I just saw this article on Hackaday about a binary clock running on 2 Arduino Nanos because the IR Remote usage was causing interrupt issues with the LED code. I immediately thought how the Propeller is the perfect solution to this problem. Also, rather than an MP3 board, just plant the audio file as WAV for the Propeller to play directly. Heck, there is even soft RTC SPIN code on the forums that is accurate very accurate, so use that too to eliminate the RTC.

https://hackaday.com/2018/07/02/driftwood-binary-clock-is-no-hollow-achievement/

Comments

  • That would not be difficult for the Propeller. At all.
  • It would also have much lower power consumption requirements
    (big plus if is battery operated)
  • JonnyMac, awesome that you posted first. I originally had in my post that "JonnyMac could whip this up in 10 minutes" but deleted that part as to not offend others capable of good code.
    I figured this would be a cakewalk on a Prop. I have all the parts to make this up, I may take a swing at it this weekend.
  • jmgjmg Posts: 15,140
    MrBi11 wrote: »
    It would also have much lower power consumption requirements
    (big plus if is battery operated)

    With all those LEDs, MCU current demands are not likely to be much of an issue :)
    More of a challenge could be to get the Icc at 3V low enough, to allow some power outage carry over.
  • I'm sure it would take longer than 10 minutes, but I still might do it. Today I started a new job on a team of really smart people; one of them is another former Parallaxian (Ryan Clarke). In the next month we're building a "hacker cave" for R&D and inter-group training, and this might be a fun project for me to teach embedded coding to the networking guys.
    It would also have much lower power consumption requirements
    Maybe.
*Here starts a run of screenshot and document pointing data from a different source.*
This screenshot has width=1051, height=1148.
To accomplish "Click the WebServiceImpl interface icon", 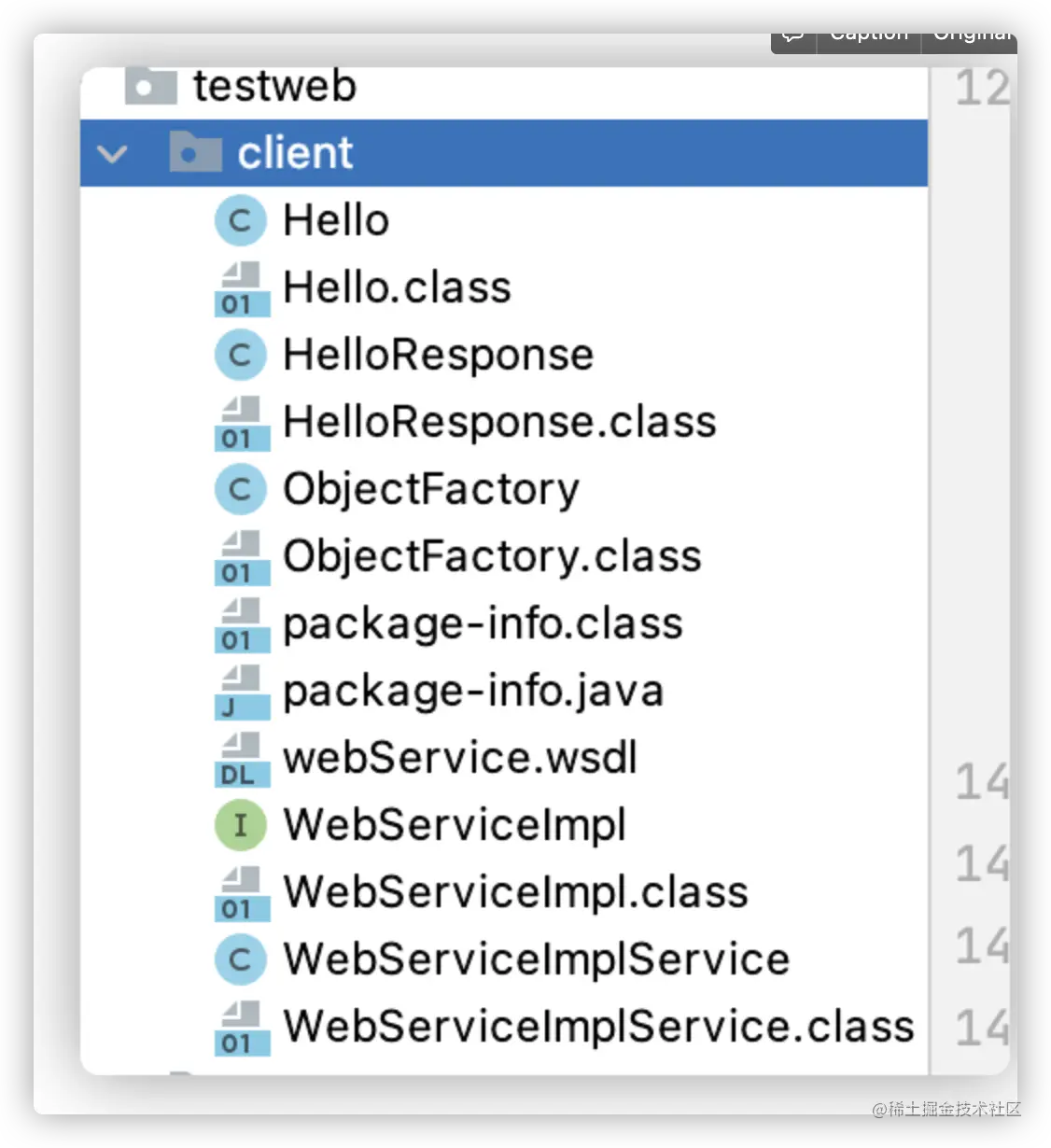I will tap(241, 826).
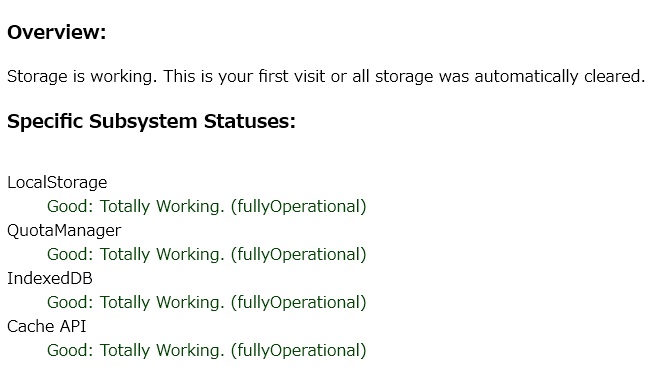Viewport: 657px width, 382px height.
Task: Click the green status under Cache API
Action: [207, 350]
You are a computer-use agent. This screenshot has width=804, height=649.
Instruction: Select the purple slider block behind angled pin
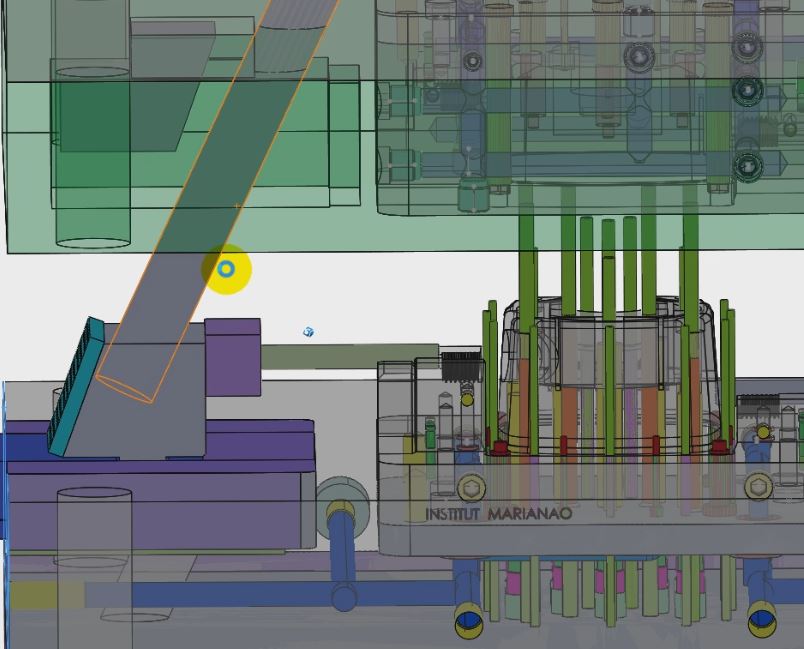233,355
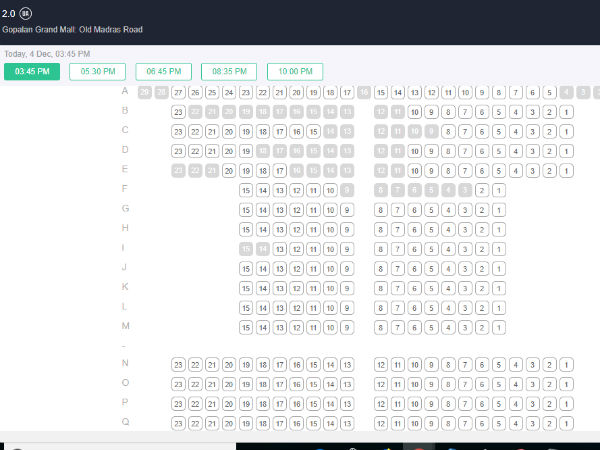The width and height of the screenshot is (600, 450).
Task: Choose seat 4 in row M
Action: [x=448, y=327]
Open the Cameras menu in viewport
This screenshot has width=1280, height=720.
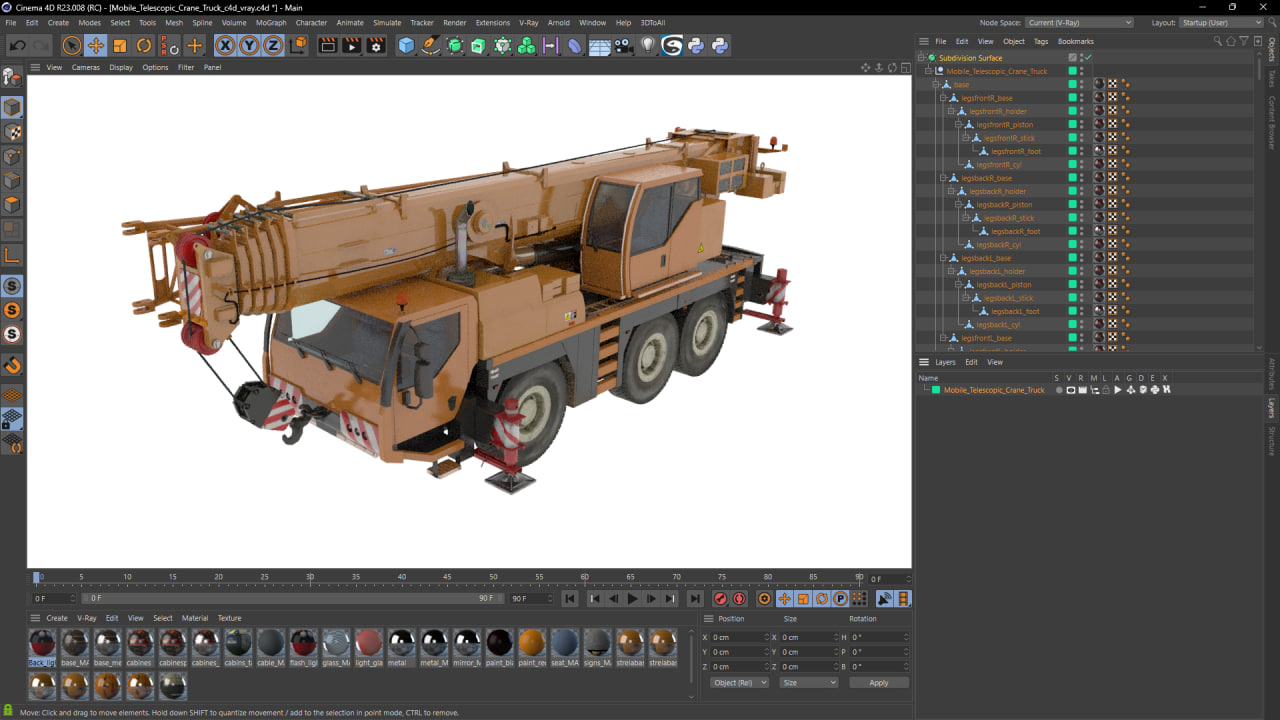coord(85,68)
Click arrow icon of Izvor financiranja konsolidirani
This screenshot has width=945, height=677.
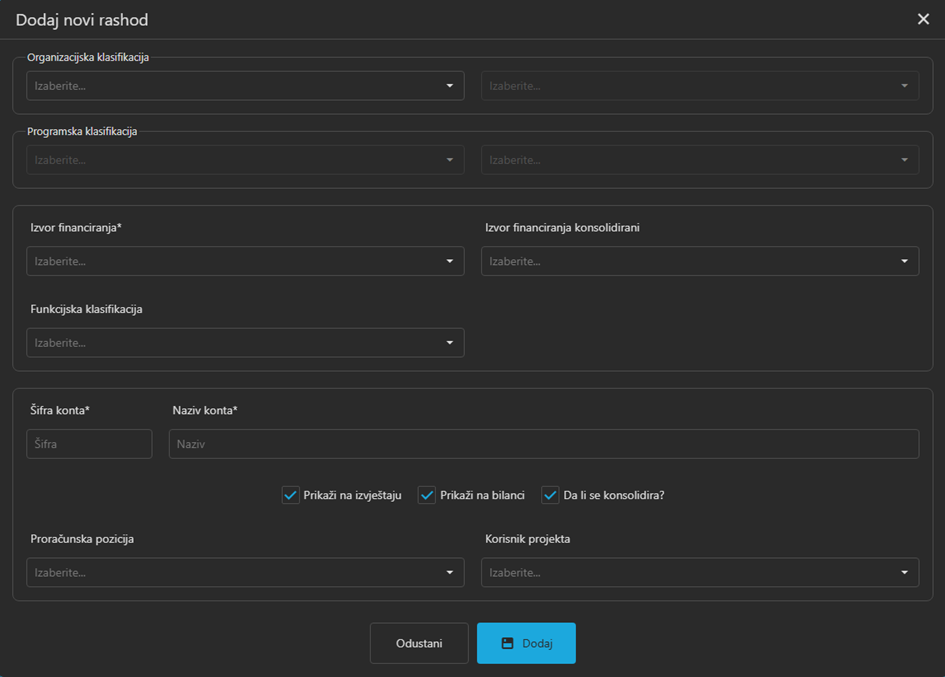tap(904, 261)
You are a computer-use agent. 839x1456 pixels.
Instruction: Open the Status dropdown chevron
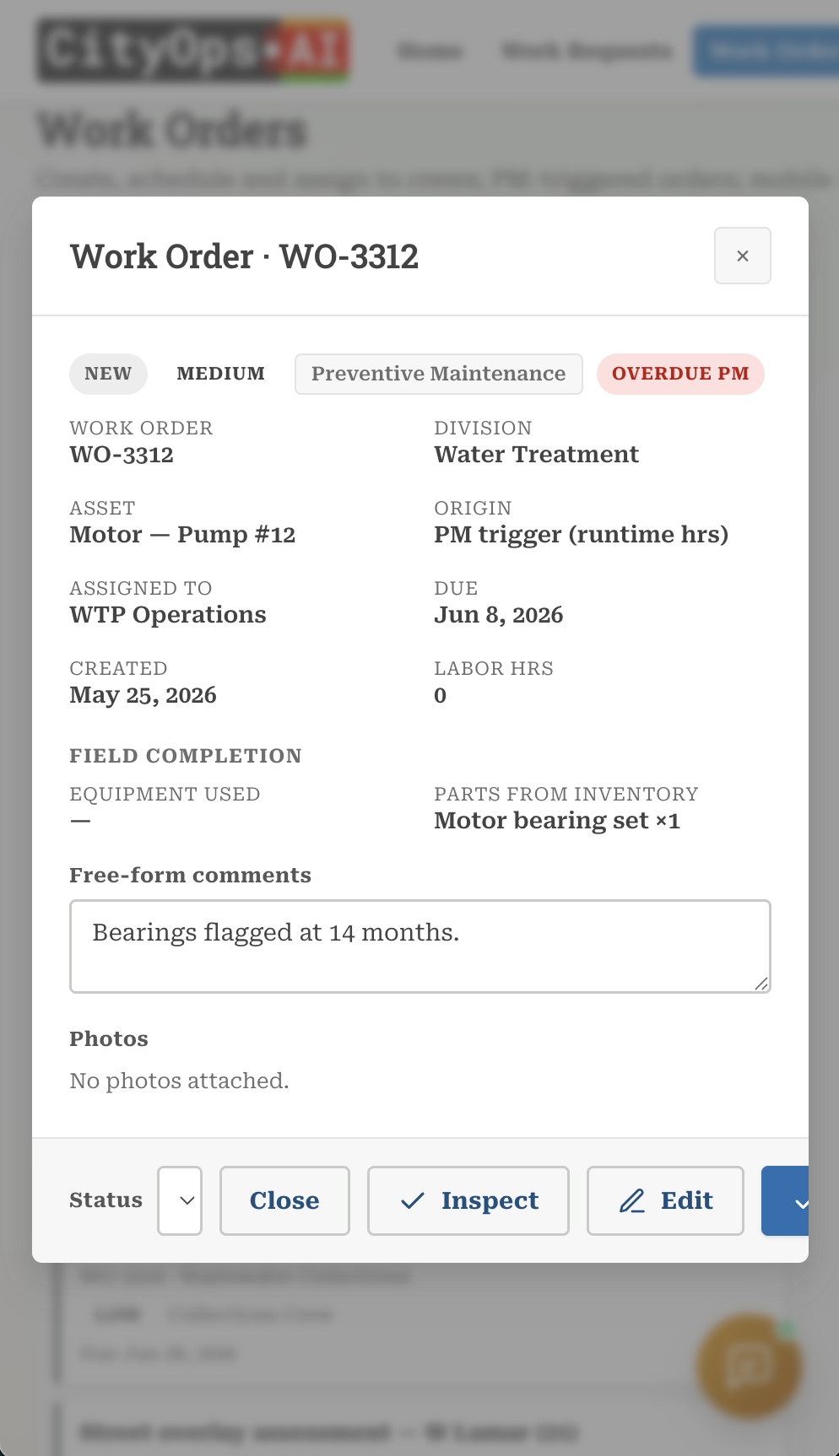pyautogui.click(x=180, y=1200)
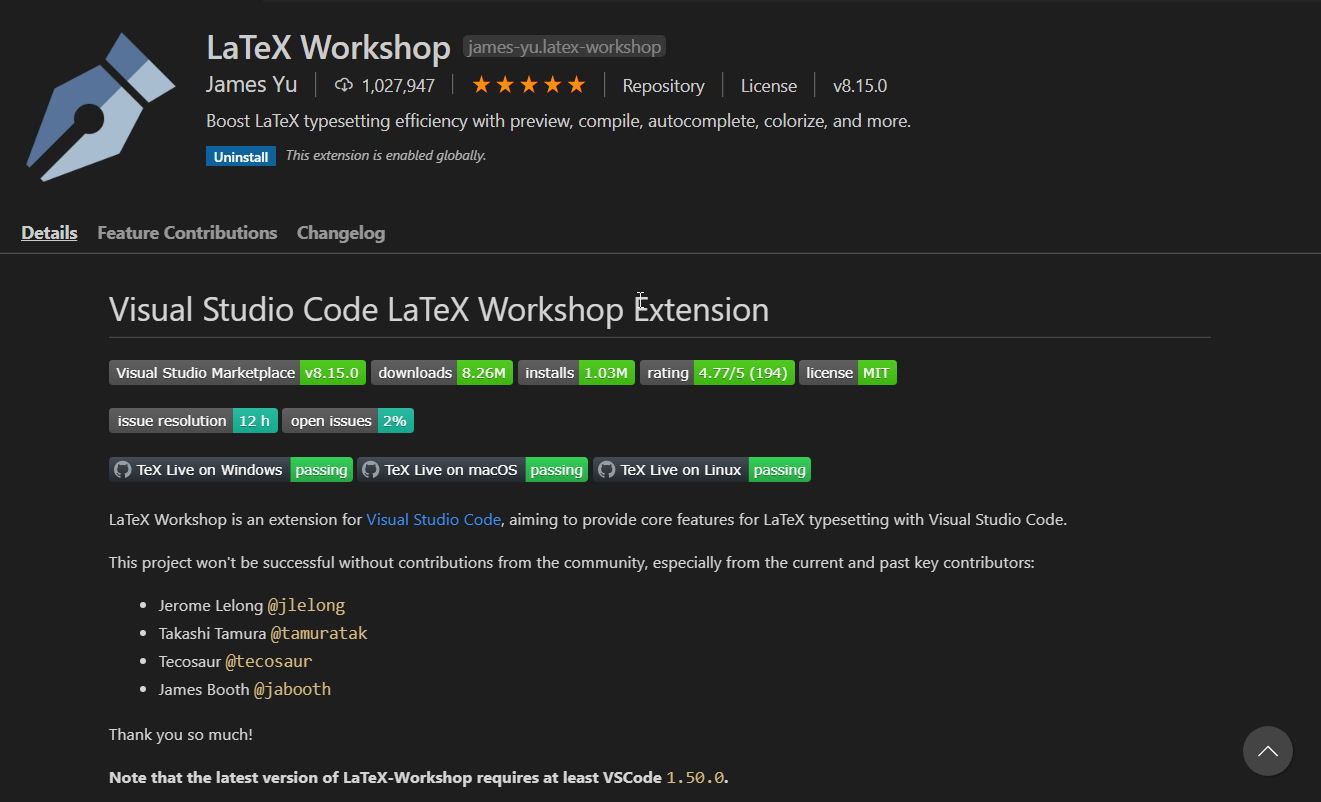The height and width of the screenshot is (802, 1321).
Task: Click the download count cloud icon
Action: click(x=343, y=85)
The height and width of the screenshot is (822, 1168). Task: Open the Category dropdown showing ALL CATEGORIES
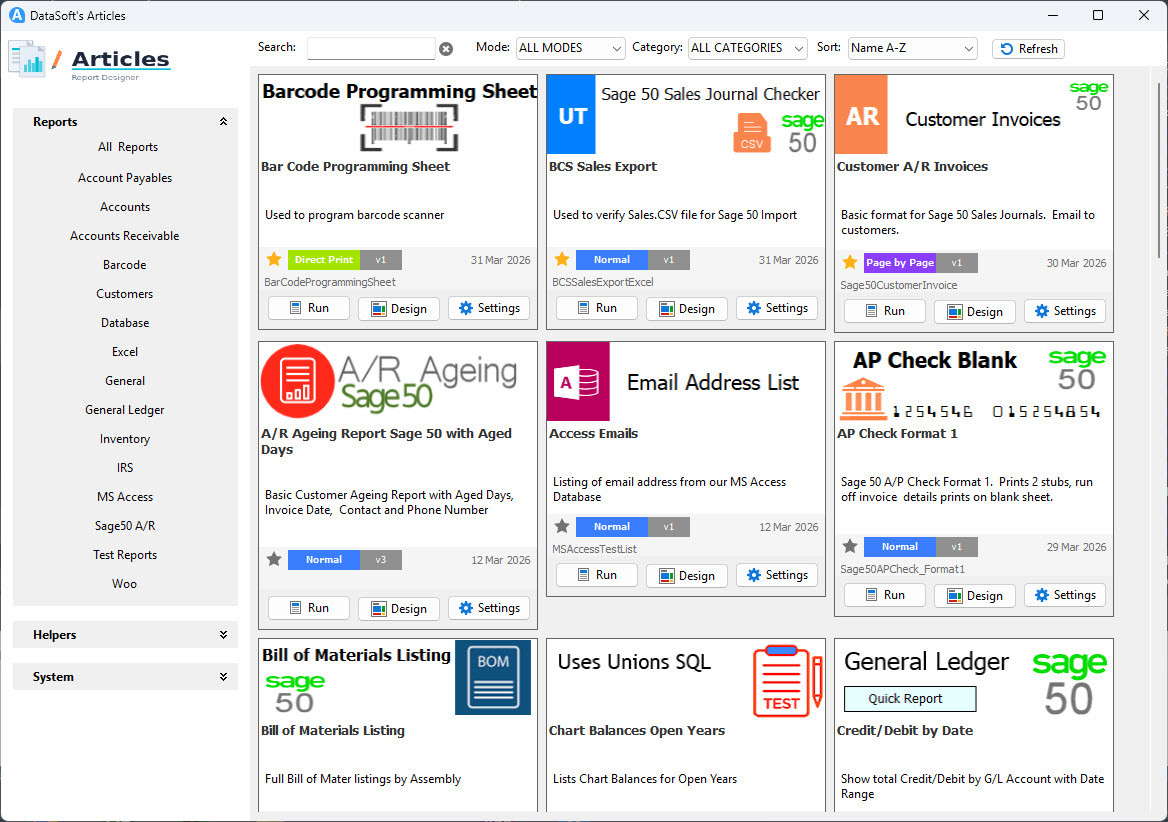(747, 48)
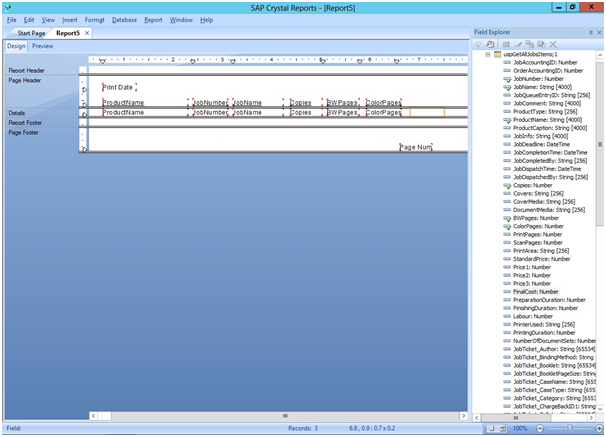606x437 pixels.
Task: Open the File menu
Action: pyautogui.click(x=12, y=19)
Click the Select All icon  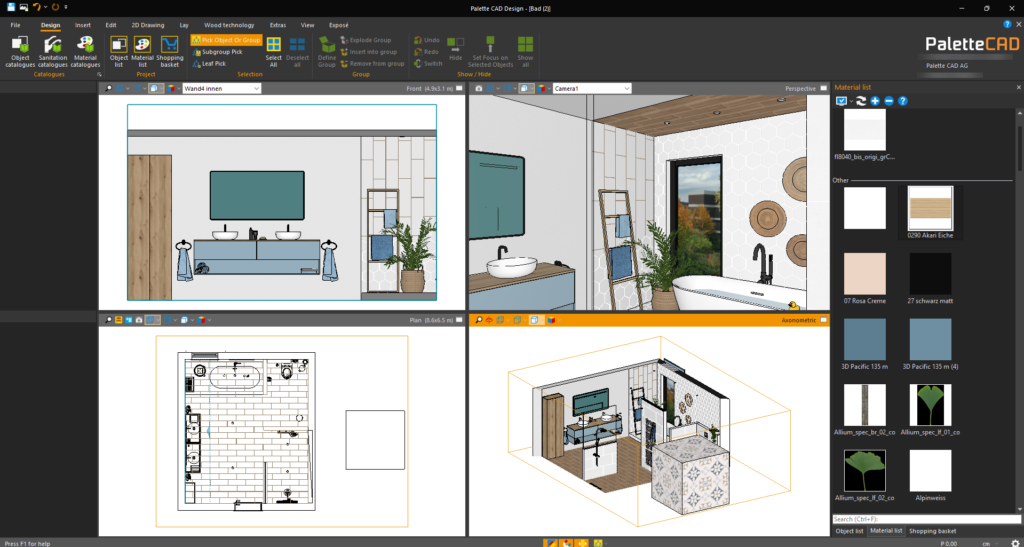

For WS2812s you have to run at 80MHz. If one switched to the 2-wire APA102Cs then you could run a slower clock.
  • LOL when I built my Nixie clock I did use a Propeller, and didn't have this problem :-)

    https://hackaday.com/2014/01/02/once-twice-three-times-a-nixie/
  • tonyp12tonyp12 Posts: 1,950
    edited 2018-07-03 23:41
    WS2812B could you not use hardware-uart to create the 1/3 and 2/3 bit-timing needed, so the irda IRQ will not cause a hickup.

    1, x, 0, 1,x, 0, 1, x, 0

    x= insert the high/low bit here.

    Using uart 7bit mode the start bit and stop bit would just fall in place naturally for a 9bit stream, but if uart 8bit mode is only available double 0 in the end is no harm






  • jmgjmg Posts: 15,140
    edited 2018-07-03 20:24
    tonyp12 wrote: »
    WS2812B could you not use hardware-uart to create the 1/3 and 2/3 bit-timing needed, so the irda IRQ will not cause a hickup.
    You could, if you have a HW UART able to go up to the right baud rate.
    A HW SPI port can do similar HW based timing, usually to higher clk speeds.
    That buys you a little bit of time, but you still need to avoid pauses larger than the reset/load time. Tough on an Ardunio with no interrupt priority.
  • jmgjmg Posts: 15,140
    JonnyMac wrote: »
    .. For WS2812s you have to run at 80MHz...
    Could RCFAST manage WS2812's ?
    Then you could use a mix of RCSLOW for waiting for IR/RTC pulse, and RCFAST for LED update.
    RTC can calibrate the RCFAST, and you could use RCFAST as a thermister to track / correct heap clock crystals.
    For simplicity of timing, at low powers, I like the look of a lowered voltage 74AHC1G4214 (SOT23-5) + 32kHz xtal. - or the older/larger HEF4060 / HEF4521 + 32kHz xtal ?
  • tonyp12tonyp12 Posts: 1,950
    edited 2018-07-03 23:30
    Datatransfertime: TH+TL=1.25µs ±600ns
    using 1/3 slices = 0.42µs per bit or 2.4Mbps




  • If I wasn't busy with other things I'd knock this over with a few lines of Tachyon code and play the wav files :)
  • Can't you load small WAV files to the upper 32k in EEPROM? Or just generate the sounds with the Prop directly?
  • evanhevanh Posts: 15,126
    edited 2018-07-04 06:13
    tonyp12 wrote: »
    Datatransfertime: TH+TL=1.25µs ±600ns
    using 1/3 slices = 0.42µs per bit or 2.4Mbps

    Yeah, I suspect on the 20 MHz RCFAST the 200ns instructions bit-bashing would work. That would make:
    T0H=400ns
    T1H=800ns
    T0L=1000ns
    T1L=600ns

    Alternatively, use the Prop1's hardware pixel shifter. That can do a crafted serial output port. That'll breeze along on 20 MHz.